**EXERCISE MATERIAL**
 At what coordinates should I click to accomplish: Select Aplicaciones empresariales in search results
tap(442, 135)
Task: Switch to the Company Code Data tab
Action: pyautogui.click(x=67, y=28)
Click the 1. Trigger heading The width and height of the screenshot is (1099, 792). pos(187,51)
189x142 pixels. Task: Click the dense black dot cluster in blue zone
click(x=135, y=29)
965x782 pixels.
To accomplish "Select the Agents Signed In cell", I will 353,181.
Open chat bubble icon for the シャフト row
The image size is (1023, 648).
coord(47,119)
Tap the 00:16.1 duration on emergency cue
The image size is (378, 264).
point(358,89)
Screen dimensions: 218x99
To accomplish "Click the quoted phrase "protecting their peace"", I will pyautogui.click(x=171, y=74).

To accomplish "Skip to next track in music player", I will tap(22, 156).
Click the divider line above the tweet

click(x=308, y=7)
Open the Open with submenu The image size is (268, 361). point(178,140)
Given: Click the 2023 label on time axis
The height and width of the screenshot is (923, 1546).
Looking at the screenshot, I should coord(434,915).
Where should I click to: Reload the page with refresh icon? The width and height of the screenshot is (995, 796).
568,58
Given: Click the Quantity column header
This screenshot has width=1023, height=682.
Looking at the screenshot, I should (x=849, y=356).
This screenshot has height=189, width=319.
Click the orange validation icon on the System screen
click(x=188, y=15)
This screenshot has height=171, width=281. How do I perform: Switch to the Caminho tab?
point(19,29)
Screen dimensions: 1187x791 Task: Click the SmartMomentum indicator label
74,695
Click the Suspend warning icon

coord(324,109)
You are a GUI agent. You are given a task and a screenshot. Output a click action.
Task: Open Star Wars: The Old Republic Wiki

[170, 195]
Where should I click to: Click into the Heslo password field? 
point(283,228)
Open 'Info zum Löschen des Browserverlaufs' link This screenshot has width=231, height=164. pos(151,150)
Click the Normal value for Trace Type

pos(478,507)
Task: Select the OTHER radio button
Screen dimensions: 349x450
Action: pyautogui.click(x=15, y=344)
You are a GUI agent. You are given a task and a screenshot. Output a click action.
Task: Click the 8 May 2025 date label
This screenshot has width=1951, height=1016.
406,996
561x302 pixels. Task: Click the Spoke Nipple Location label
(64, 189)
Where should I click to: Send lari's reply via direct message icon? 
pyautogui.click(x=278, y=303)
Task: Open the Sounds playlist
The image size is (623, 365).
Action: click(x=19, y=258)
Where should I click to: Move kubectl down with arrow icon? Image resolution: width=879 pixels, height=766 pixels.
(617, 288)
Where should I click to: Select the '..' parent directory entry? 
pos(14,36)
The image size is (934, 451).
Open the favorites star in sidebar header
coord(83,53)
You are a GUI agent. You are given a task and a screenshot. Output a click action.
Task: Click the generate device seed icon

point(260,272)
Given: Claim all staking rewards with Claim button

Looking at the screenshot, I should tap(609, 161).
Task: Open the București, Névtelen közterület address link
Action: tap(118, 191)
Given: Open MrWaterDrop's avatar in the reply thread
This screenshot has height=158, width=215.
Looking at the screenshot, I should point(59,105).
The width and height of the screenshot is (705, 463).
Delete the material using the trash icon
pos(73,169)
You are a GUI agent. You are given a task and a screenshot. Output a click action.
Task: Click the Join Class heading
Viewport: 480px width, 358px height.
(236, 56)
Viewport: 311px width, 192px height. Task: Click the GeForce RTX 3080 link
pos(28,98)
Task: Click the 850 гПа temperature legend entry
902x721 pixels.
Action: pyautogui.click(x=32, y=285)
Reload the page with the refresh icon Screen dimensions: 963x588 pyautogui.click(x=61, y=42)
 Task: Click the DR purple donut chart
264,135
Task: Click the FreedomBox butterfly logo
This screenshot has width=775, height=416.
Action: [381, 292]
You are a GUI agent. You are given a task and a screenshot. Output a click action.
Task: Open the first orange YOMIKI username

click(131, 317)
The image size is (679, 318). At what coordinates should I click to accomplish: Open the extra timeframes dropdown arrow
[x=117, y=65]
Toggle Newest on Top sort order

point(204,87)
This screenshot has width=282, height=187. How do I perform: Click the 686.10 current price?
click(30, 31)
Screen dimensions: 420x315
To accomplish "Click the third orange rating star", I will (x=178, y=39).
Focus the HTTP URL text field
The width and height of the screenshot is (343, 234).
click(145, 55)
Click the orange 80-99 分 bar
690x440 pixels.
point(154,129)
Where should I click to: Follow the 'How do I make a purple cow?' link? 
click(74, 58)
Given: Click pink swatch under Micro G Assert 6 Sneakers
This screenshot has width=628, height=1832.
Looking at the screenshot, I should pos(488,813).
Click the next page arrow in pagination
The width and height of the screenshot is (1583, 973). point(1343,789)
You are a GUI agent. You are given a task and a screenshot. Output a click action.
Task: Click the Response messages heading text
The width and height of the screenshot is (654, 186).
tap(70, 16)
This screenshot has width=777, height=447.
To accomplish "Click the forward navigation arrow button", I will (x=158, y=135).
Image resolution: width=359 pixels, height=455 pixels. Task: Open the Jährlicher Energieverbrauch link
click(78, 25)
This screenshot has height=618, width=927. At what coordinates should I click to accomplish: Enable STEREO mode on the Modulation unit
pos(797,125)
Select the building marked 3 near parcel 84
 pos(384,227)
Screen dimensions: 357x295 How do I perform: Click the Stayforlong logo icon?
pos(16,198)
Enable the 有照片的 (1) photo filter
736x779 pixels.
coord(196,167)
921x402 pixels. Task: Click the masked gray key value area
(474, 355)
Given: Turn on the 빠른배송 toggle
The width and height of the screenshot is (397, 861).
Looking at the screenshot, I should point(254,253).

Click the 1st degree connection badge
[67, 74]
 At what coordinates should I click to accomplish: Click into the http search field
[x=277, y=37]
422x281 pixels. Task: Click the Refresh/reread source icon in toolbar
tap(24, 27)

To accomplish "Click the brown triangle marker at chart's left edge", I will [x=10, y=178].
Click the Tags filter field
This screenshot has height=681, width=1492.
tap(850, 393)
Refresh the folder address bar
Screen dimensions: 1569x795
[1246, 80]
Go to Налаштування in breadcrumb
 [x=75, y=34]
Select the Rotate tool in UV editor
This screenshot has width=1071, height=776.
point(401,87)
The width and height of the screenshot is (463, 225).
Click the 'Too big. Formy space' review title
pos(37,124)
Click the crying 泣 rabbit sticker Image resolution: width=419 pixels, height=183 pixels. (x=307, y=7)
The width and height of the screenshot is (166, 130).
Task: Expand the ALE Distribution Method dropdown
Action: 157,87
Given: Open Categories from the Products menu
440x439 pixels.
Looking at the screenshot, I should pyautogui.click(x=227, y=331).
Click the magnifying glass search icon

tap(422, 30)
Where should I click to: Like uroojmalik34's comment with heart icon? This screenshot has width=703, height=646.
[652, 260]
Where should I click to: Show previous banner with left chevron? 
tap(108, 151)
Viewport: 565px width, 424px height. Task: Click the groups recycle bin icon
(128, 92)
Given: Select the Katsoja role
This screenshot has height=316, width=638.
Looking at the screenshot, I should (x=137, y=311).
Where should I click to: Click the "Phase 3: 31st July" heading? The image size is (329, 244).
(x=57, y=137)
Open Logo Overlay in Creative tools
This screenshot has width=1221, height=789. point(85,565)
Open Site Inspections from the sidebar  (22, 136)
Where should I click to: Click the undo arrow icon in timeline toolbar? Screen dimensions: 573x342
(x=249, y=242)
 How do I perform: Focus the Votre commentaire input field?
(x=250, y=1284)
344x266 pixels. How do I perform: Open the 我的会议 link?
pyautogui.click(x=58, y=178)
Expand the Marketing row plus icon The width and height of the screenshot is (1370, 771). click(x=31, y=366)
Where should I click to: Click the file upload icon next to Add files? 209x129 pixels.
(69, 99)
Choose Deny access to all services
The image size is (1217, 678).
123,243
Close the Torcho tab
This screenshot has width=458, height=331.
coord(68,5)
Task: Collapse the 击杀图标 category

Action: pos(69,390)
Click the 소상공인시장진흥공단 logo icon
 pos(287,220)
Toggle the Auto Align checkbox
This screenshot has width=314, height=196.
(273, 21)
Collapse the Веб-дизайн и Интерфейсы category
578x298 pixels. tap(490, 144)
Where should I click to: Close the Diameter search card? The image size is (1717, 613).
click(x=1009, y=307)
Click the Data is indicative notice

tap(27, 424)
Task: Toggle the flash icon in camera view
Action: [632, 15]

**TASK DESCRIPTION**
After reading the entries above, state the number of lines that contain the word "text", adding nothing else.

**OUTPUT OF THE EXERCISE**
2